Start Dataset extract

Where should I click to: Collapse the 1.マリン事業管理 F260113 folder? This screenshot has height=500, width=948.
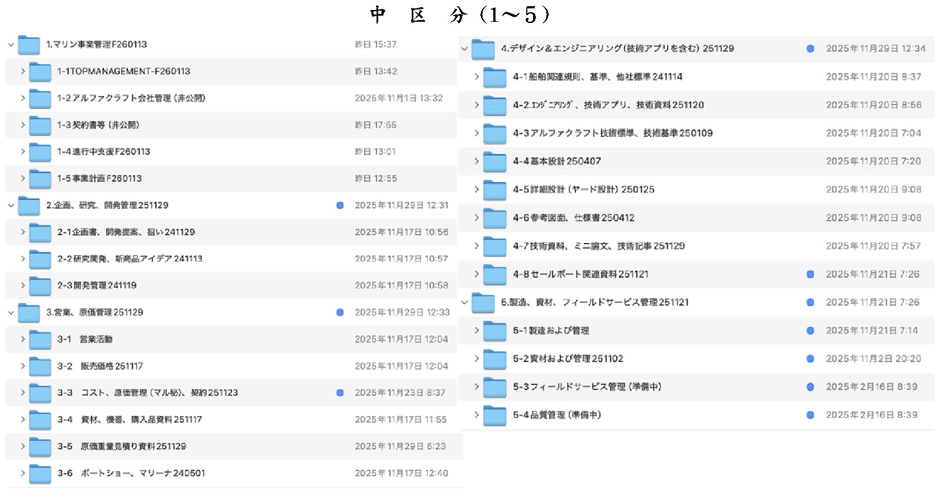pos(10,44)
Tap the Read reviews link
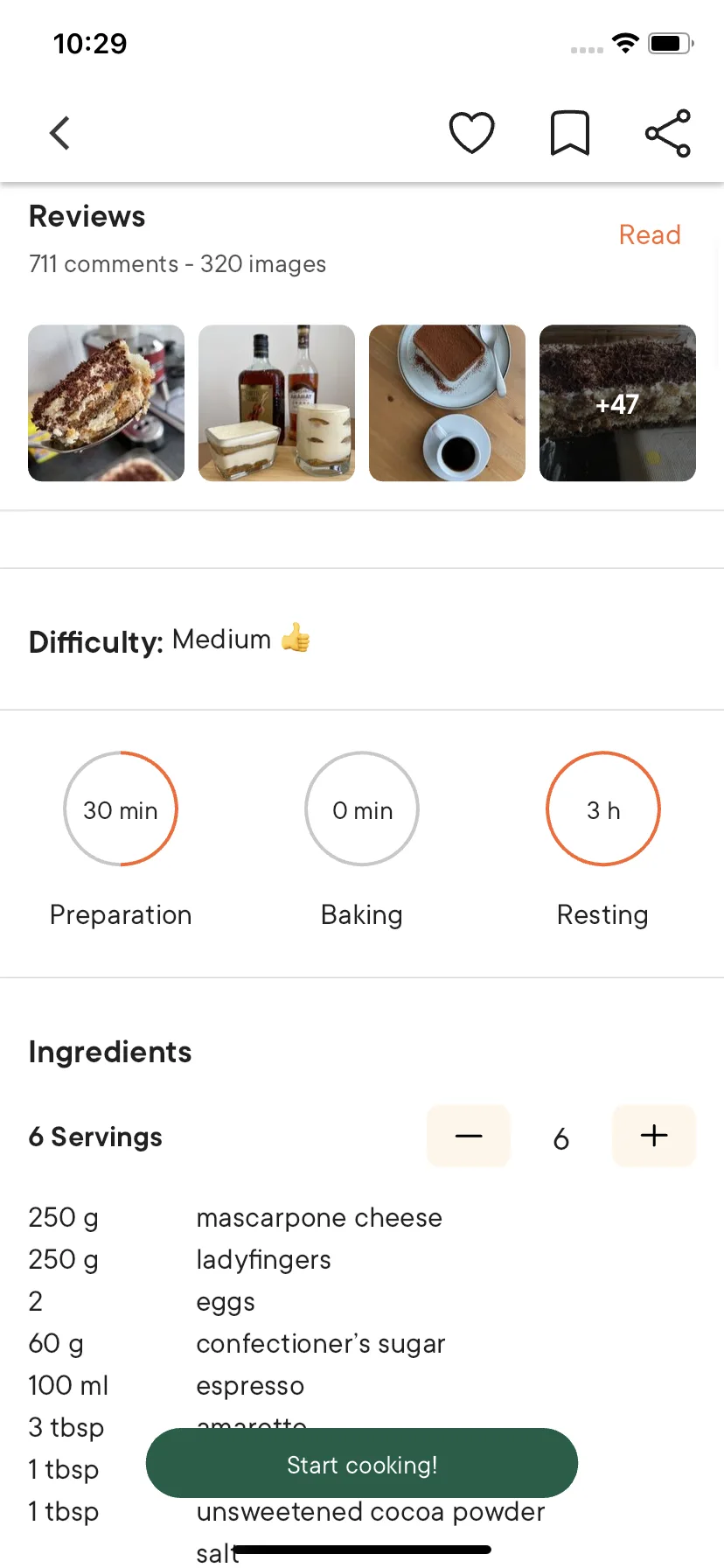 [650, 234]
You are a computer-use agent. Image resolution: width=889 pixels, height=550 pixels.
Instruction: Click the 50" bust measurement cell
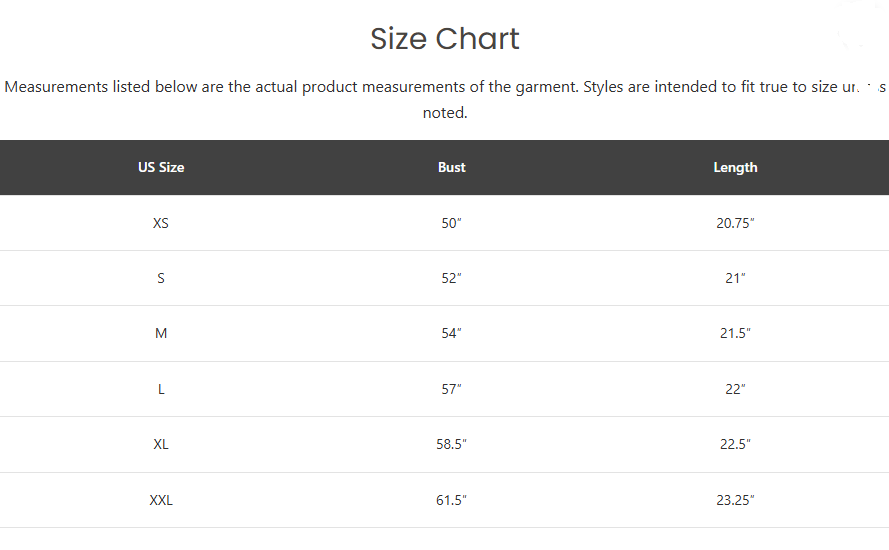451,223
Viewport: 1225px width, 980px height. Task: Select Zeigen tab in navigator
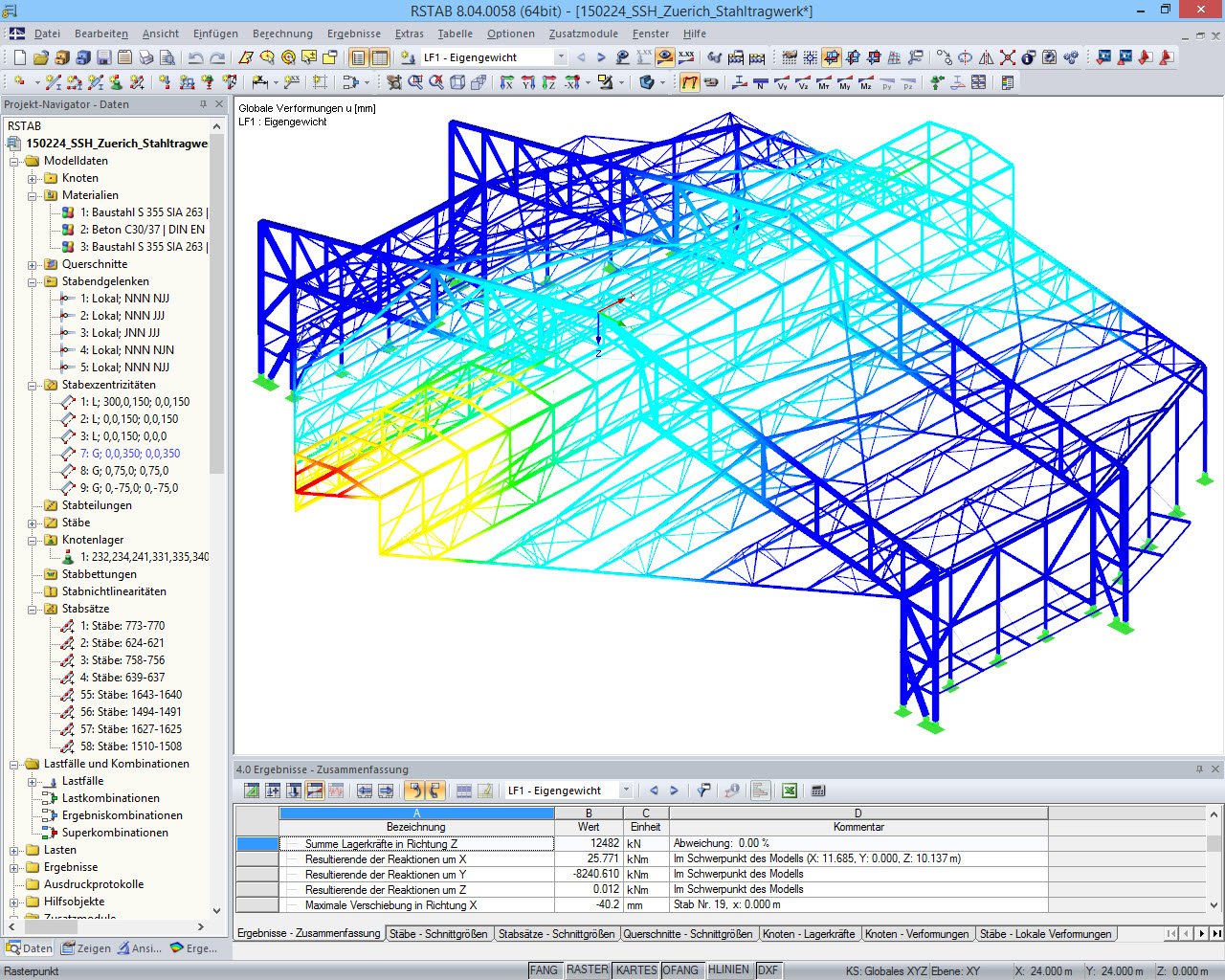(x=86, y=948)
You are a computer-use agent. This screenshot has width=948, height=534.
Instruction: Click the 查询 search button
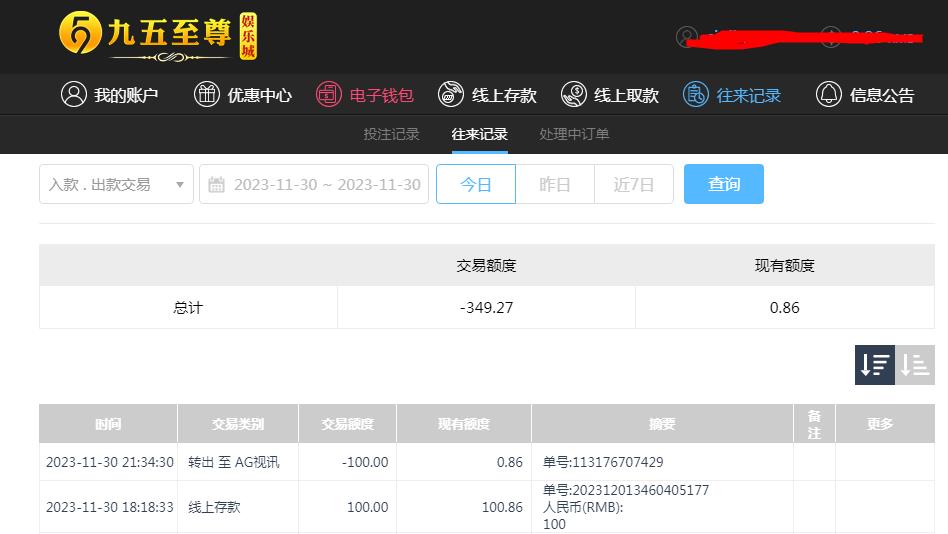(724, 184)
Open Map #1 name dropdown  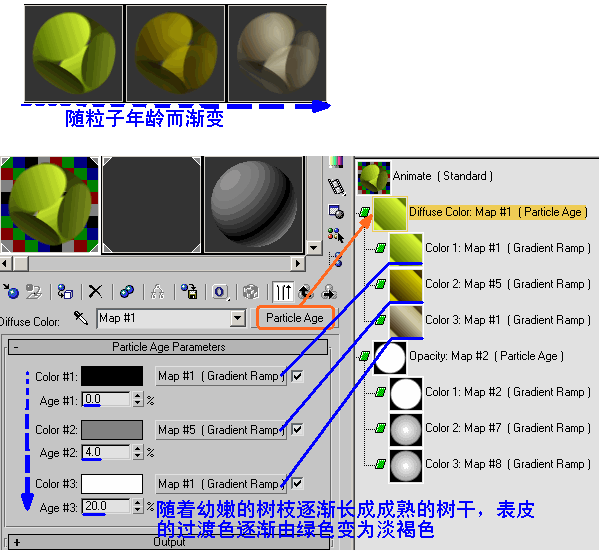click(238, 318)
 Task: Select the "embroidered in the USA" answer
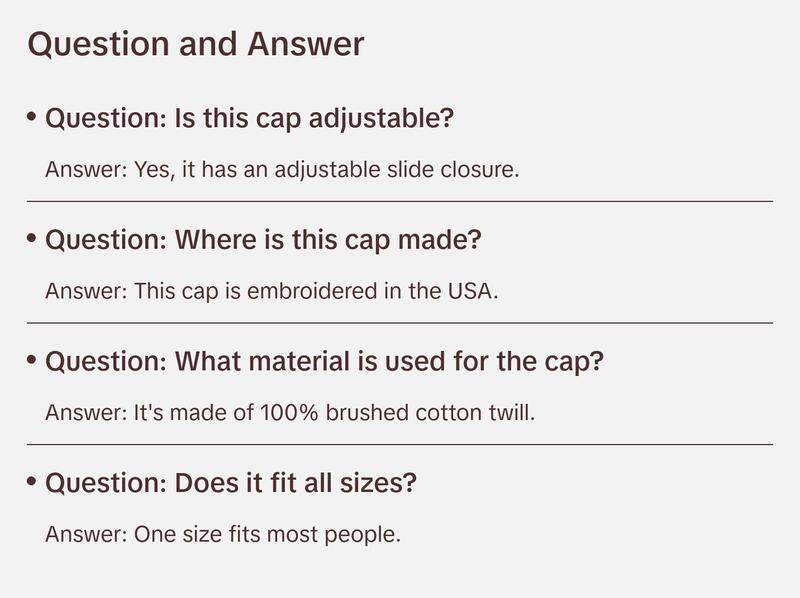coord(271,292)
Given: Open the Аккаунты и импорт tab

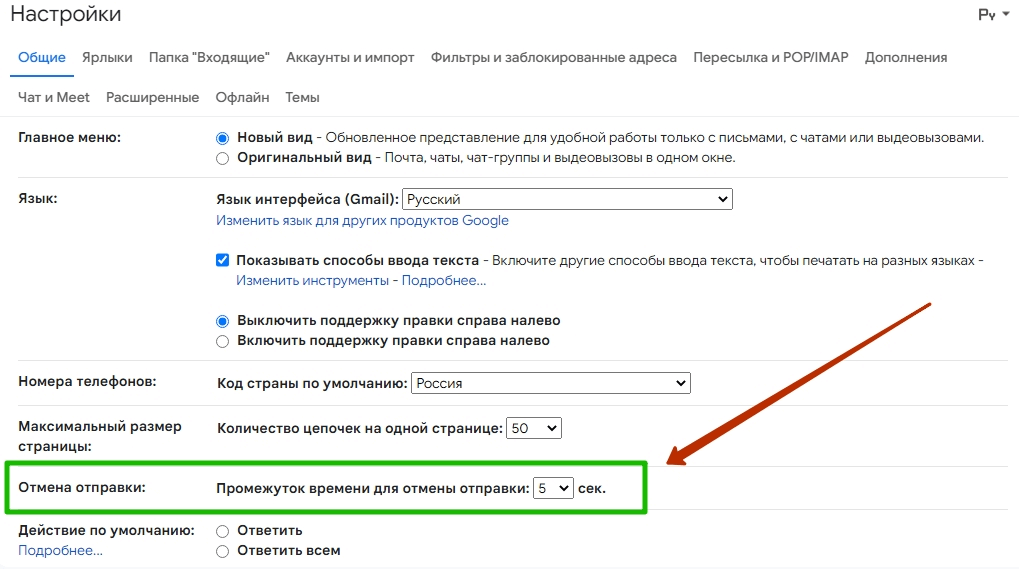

End Dataset extract

Copy out the material verbatim, starting at the line containing "Task: Select the" and ending at the end of the material. Leave the pictures out.

- **Complete response**
 Task: Select the "embroidered in the USA" answer
coord(271,292)
Given: Open the Аккаунты и импорт tab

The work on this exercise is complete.